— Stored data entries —

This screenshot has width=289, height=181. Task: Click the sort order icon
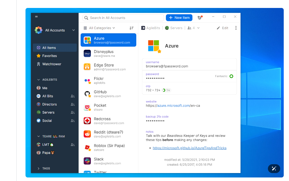(x=132, y=28)
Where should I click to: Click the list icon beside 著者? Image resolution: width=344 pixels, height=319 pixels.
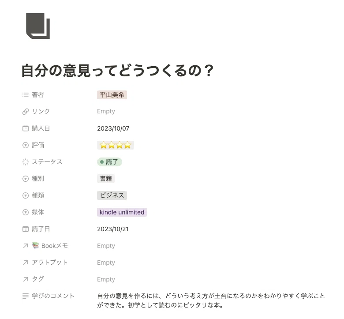tap(26, 95)
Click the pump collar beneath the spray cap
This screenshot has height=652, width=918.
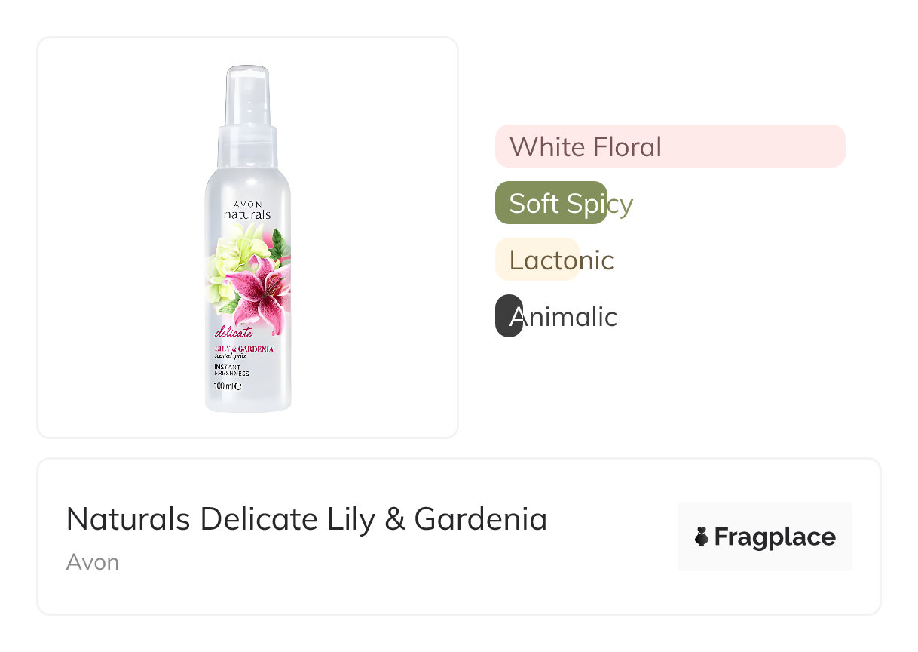click(247, 145)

— WHAT YOU WILL DO —
Wherever an image appears, omit it; copy the rest of the records exactly.

— EXERCISE ANSWER —
This screenshot has width=289, height=181. Task: Click the sort order icon
(x=132, y=28)
Where should I click to: Click the list icon beside 著者? Image resolution: width=344 pixels, height=319 pixels.
tap(26, 95)
Click the pump collar beneath the spray cap
This screenshot has height=652, width=918.
click(247, 145)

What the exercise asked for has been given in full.